Medo de Mulher
Tom Zé
Humor e crítica à masculinidade em “Medo de Mulher”
Em “Medo de Mulher”, Tom Zé utiliza o humor e a ironia para abordar a fragilidade masculina diante da autonomia feminina. A música apresenta uma sequência de situações exageradas, nas quais o narrador relata experiências negativas com diferentes mulheres, como em “A Anália com a navalha” e “A Gal é que bota sal”. Cada nome feminino está ligado a uma rejeição, violência ou humilhação, o que evidencia o desconforto do personagem diante de mulheres que não se encaixam no papel submisso tradicional. Ao transformar essas situações em episódios quase caricatos, Tom Zé inverte o jogo de poder e expõe, de forma crítica e bem-humorada, o medo masculino diante da mulher independente.

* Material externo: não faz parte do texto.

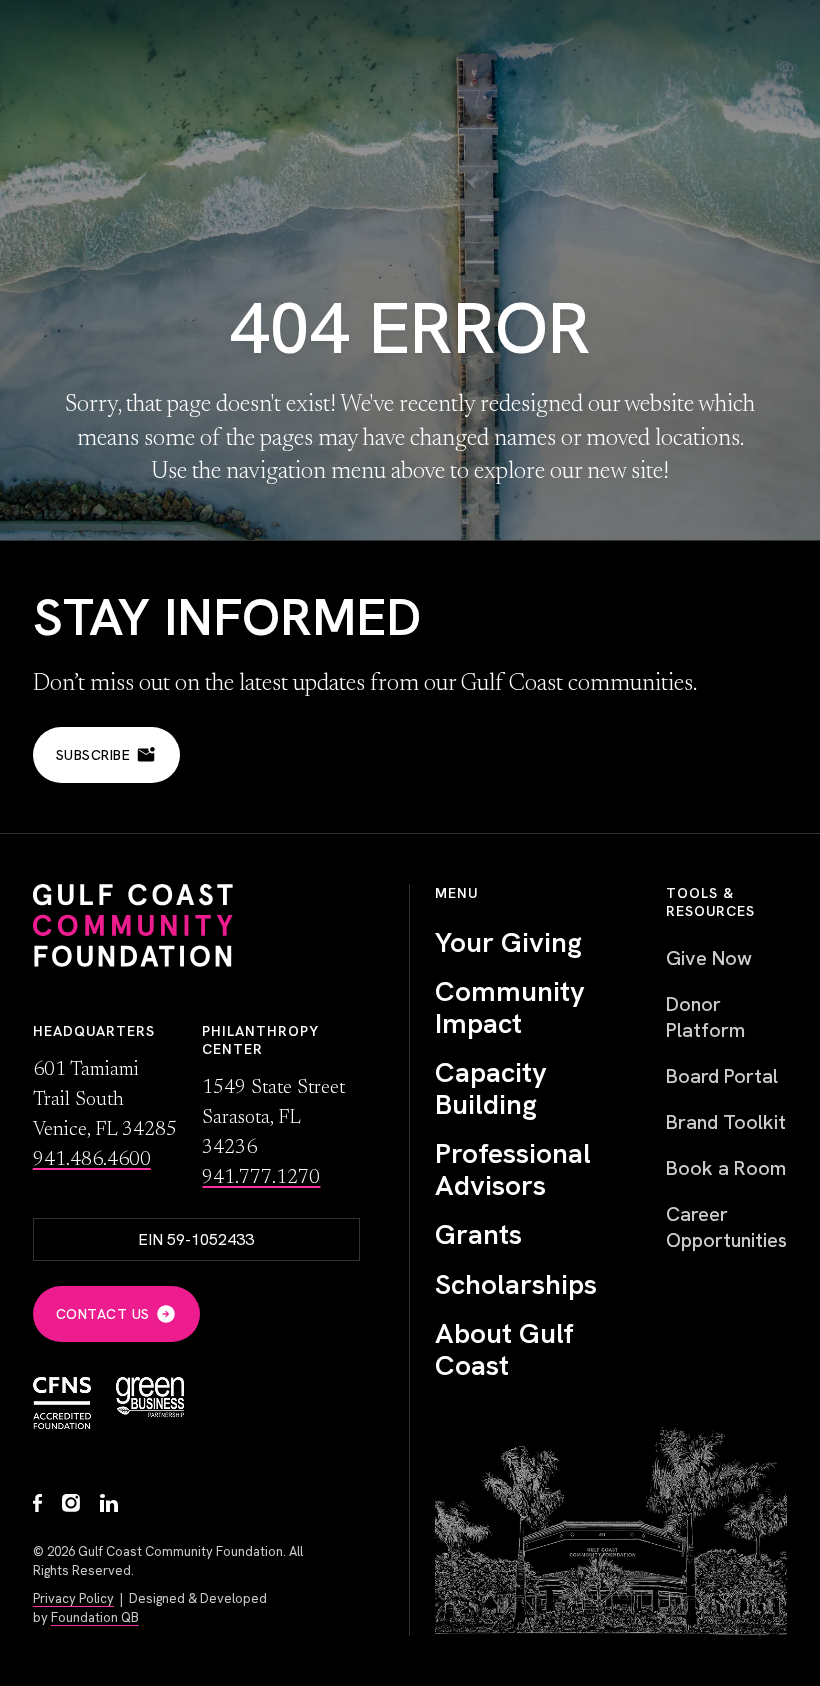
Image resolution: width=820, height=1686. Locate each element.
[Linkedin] (109, 1505)
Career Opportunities (726, 1227)
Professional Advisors (513, 1169)
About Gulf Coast (504, 1349)
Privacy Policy (73, 1598)
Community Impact (510, 1007)
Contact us (103, 1314)
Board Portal (722, 1076)
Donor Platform (705, 1017)
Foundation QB (95, 1617)
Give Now (709, 958)
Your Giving (508, 943)
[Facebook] (37, 1505)
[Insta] (71, 1505)
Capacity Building (491, 1088)
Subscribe (93, 755)
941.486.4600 (92, 1160)
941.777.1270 (261, 1178)
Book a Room (726, 1168)
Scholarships (516, 1285)
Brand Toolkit (726, 1122)
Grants (478, 1235)
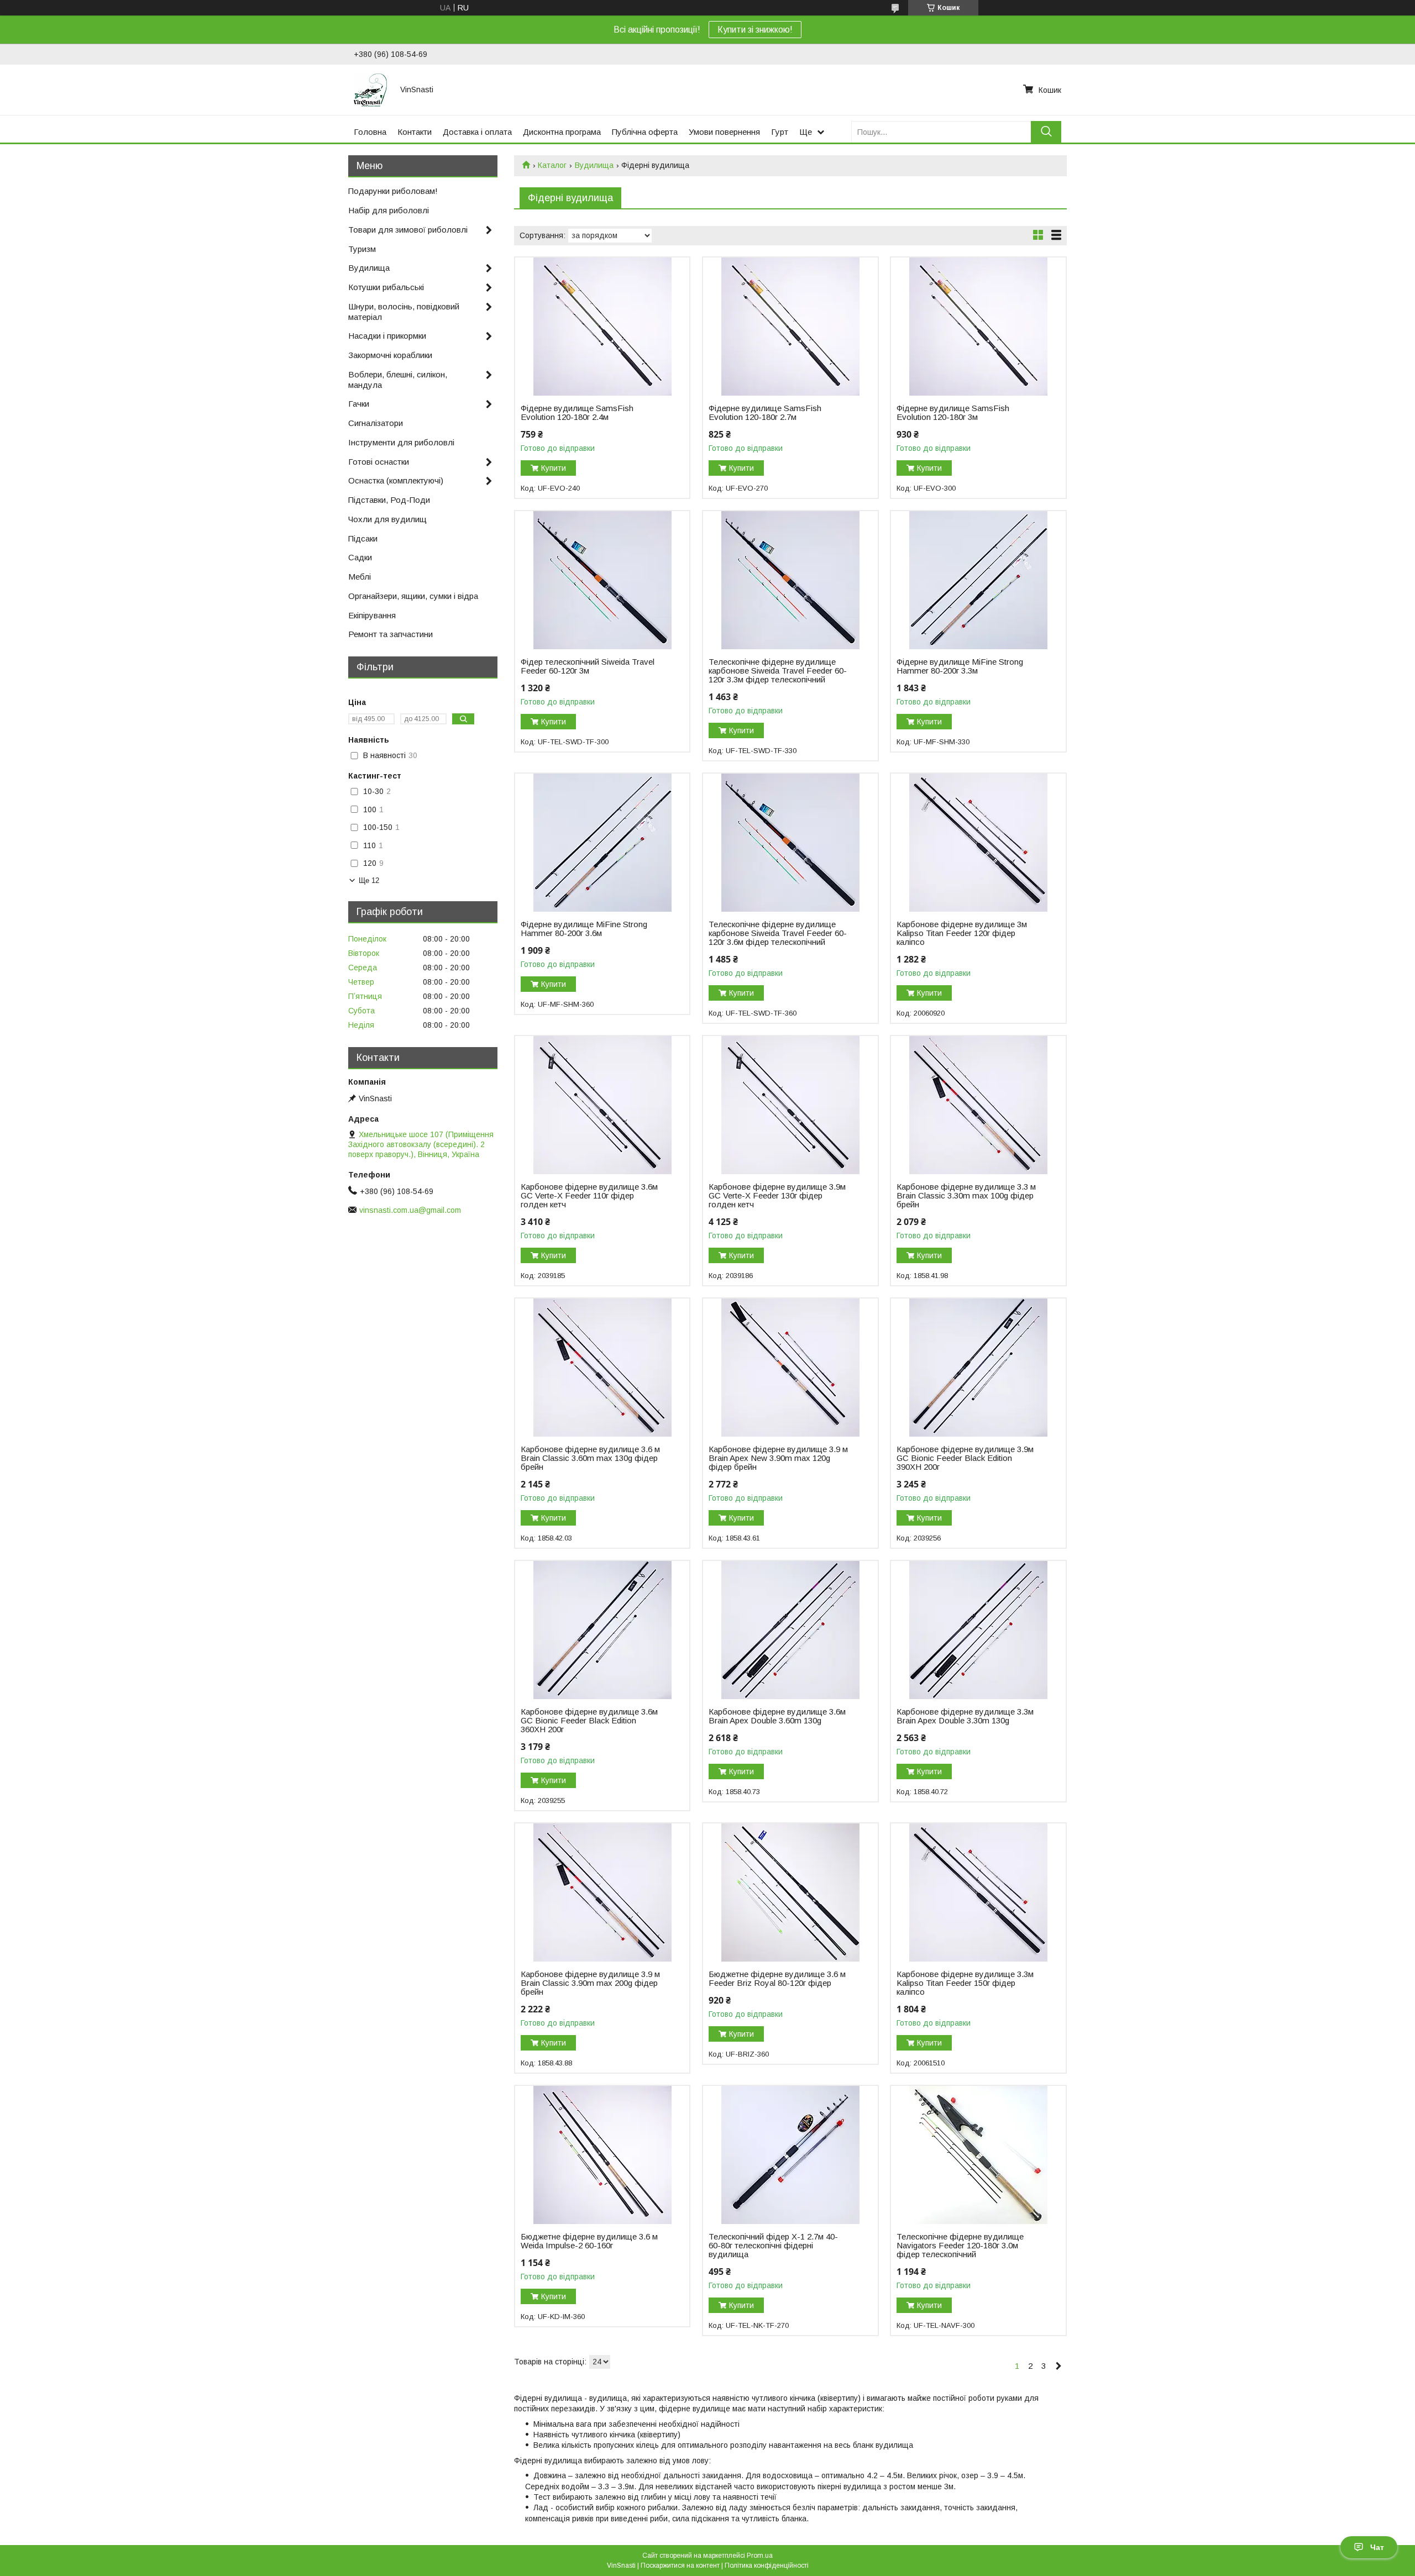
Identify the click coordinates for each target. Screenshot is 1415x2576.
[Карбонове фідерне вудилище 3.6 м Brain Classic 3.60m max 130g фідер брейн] (602, 1367)
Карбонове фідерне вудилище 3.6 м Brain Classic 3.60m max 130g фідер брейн (590, 1458)
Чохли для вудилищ (387, 519)
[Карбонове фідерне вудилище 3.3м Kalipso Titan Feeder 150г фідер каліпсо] (978, 1892)
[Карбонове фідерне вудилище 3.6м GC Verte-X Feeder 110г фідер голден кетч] (602, 1105)
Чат (1377, 2547)
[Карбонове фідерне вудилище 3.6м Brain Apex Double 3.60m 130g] (790, 1630)
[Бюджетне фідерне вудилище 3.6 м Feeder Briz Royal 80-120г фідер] (790, 1892)
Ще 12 (369, 880)
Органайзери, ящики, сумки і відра (413, 596)
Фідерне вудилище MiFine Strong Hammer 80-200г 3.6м (584, 929)
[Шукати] (1046, 132)
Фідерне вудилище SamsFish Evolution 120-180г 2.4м (577, 413)
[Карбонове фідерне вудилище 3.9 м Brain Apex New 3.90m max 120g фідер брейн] (790, 1367)
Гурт (779, 131)
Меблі (359, 576)
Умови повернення (724, 131)
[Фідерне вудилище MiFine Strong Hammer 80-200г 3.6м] (602, 843)
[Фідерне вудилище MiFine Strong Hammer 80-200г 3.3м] (978, 580)
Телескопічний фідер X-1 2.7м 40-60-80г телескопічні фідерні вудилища (773, 2245)
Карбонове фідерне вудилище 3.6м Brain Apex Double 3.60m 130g (777, 1716)
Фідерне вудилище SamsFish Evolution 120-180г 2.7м (765, 413)
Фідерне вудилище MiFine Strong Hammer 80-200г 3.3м (960, 666)
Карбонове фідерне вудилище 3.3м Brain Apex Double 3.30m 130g (965, 1716)
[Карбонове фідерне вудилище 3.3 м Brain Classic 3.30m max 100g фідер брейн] (978, 1105)
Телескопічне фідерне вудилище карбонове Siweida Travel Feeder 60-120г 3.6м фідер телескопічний (778, 933)
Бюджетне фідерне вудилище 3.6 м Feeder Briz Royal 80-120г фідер (777, 1979)
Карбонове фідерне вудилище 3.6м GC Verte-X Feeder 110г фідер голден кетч (589, 1195)
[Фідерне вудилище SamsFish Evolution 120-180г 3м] (978, 326)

No trecho final, o narrador retorna à infância e pede colo e proteção materna, mostrando que, diante da força feminina, o homem se sente vulnerável e busca refúgio no cuidado materno. A referência à cantiga “Boi da cara preta” é usada de maneira irônica para sugerir que o verdadeiro “bicho-papão” do adulto é a mulher autônoma e sexualizada, como em “Pega o Toim Zé que ele tem medo de moça” e “Toim Zé ainda chora quando vê moça nua”. Inserida em um álbum que discute machismo e segregação da mulher, a música se destaca como uma crítica à masculinidade frágil, utilizando o humor e a experimentação sonora para provocar reflexão sem perder o tom leve.
O significado desta letra foi gerado automaticamente.